Published in: 2006
Edition read: Paperback
Book #: Book 13 in the Anita Blake series
There are lots of reasons to raise the dead-some private, some public. In this case, the feds have a witness who died before he could speak on the record. They want him raised so his testimony can be taken. So here I am, on a plane to Philadelphia, flying off to do my job.
But I’m not alone. Micah is with me. Micah, head of the St. Louis wereleopard pard. King to my Queen. The only one of my lovers who can stir my blood with just a glance from his chartreuse cat’s eyes. I was happy to have him at my side.

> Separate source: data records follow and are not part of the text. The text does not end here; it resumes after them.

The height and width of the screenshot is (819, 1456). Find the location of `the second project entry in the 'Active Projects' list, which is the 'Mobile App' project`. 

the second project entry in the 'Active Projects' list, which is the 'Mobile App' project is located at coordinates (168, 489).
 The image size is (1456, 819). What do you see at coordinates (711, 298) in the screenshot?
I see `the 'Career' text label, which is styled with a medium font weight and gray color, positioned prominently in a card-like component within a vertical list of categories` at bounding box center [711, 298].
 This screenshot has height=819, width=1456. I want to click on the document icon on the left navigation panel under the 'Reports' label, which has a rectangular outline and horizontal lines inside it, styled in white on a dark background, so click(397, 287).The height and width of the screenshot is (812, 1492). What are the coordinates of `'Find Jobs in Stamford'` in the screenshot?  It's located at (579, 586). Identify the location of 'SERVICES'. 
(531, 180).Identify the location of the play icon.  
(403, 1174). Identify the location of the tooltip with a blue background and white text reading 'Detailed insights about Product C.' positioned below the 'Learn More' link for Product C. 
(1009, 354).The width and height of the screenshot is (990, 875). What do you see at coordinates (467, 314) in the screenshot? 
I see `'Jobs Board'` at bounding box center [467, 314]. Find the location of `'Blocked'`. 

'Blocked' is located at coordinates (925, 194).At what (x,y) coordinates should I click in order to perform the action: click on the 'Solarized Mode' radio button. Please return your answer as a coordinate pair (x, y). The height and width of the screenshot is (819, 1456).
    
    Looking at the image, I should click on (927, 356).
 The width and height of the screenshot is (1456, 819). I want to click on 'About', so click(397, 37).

Until he mentioned that this will be our first time alone together. No Master Vampire. No Alpha Werewolf. Just me and Micah. And all my fears and doubts…
What even was this?
Seriously. We didn’t need this book. It adds nothing to the series. Nothing happens. You want to know the story? Anita and Micah fly to Philadelphia. Anita freaks out because ‘she will be alone with Micah’. Micah rents a nice hotel room, and they have sex. Then Anita and Micah travel to a cemetary to raise a zombie, weird Anita hoodoo-woowoo magic happens. The end!
That is literally the extent of this story. And even though it is a short story (short in the Laurell K Hamilton world, anyway) and there is literally only three scenes in the entire book (plane, hotel room sex, graveyard zombie raising) Laurell has still managed to cram in a major sex scene that last a lot of pages, and then a bunch of Anita’s inner-monologue-bullshit that is just dull to read. Anita is powerful, she hates the ‘metaphysical shit’, her life isn’t what she expected, she has too many boyfriends… yurgh. So over reading this.
Micah rating: 4/10. I just didn’t see the point of the book.
Would I re-read it? No
Who would I recommend it to? Err… fans of the series. If you haven’t read any of the previous books in the series, especially books 10-onwards, then do not pick this book up.
Author’s website: http://www.laurellkhamilton.org/works/anita-blake/micah/
Also, sidenote: I have been pronouncing (and continue to pronounce) “Micah” wrong. I say “mee-cah” when in actual fact, it’s pronounced “My-cahh”. Who knew?